Os requisitos de logging da Lei de IA da UE para sistemas de IA de alto risco esbarram numa parede de conformidade com IA agêntica. O Artigo 12 obriga "registro automático de eventos" com garantias à prova de violação que logs de aplicação padrão não conseguem fornecer. Embora a regulamentação não nomeie agentes IA especificamente, sistemas que pontuam crédito, filtram currículos, ou tomam decisões de saúde se enquadram na classificação de alto risco do Anexo III. O prazo é 2 de agosto de 2026.

Isso cria um pesadelo técnico que a maioria das organizações ainda não entendeu. Agentes IA não apenas executam chamadas API — eles raciocinam, delegam, e encadeiam invocações de ferramentas através de árvores de decisão que arquiteturas de logging padrão não foram construídas para capturar.
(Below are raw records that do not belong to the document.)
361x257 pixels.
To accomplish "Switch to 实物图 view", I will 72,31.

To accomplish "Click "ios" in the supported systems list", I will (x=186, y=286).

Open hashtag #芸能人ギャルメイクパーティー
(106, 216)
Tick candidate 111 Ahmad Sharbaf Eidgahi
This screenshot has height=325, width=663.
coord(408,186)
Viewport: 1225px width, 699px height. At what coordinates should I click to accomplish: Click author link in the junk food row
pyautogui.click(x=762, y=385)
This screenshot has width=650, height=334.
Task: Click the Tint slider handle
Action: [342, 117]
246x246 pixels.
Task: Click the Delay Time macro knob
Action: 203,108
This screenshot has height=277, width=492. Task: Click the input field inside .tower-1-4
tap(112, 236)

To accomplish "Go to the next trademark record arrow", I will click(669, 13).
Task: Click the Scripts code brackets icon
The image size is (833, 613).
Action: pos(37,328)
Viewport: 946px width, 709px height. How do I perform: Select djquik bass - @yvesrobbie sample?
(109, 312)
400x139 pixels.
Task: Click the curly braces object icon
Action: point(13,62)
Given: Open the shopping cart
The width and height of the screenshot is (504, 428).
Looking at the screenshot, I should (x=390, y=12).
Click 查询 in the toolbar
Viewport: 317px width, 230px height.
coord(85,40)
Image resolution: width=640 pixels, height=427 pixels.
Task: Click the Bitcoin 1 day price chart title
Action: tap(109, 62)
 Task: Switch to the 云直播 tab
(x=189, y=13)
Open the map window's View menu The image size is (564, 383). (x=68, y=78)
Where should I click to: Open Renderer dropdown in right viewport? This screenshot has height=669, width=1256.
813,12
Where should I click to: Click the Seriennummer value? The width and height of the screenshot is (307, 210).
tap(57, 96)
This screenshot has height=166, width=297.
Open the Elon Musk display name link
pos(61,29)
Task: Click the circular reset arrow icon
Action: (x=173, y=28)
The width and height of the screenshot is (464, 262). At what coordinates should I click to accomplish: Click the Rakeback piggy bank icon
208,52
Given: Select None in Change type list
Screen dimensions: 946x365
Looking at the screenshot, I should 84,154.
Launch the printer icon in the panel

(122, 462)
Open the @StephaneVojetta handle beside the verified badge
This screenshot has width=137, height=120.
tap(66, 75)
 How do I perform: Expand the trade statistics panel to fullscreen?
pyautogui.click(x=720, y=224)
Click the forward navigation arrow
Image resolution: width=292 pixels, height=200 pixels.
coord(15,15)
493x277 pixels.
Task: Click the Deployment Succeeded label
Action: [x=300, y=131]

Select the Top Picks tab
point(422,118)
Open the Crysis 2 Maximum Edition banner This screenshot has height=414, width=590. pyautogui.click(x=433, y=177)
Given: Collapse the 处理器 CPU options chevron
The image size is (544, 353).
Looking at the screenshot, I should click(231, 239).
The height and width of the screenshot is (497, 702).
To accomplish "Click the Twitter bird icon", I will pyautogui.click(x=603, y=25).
Como cobri em abril, IA agêntica expõe buracos negros de governança. O Artigo 12 torna esses buracos responsabilidades regulatórias. Você precisa registrar não apenas o que o agente fez, mas por que escolheu esse caminho, quais ferramentas chamou, e como chegou à sua decisão.

A cobertura de desenvolvedores revela a lacuna prática: a maioria das equipes pensa que conformidade significa dashboards CloudWatch melhores. Errado. O Artigo 12 requer assinatura criptográfica ou imutabilidade estilo blockchain para provar que logs não foram alterados retroativamente. A regulamentação abrange os Artigos 12, 13, 19, e 26 com referências cruzadas que tornam a implementação pouco clara. Serviços financeiros podem integrar logs IA em frameworks regulatórios existentes, mas todos os outros enfrentam retenção mínima de seis meses com extensões específicas do setor.

Se você está construindo agentes para casos de uso regulamentados, comece a projetar arquitetura de logging agora. "Temos observabilidade" não é uma estratégia de conformidade quando reguladores exigem prova de que seus logs de decisão não foram alterados seis meses após o fato.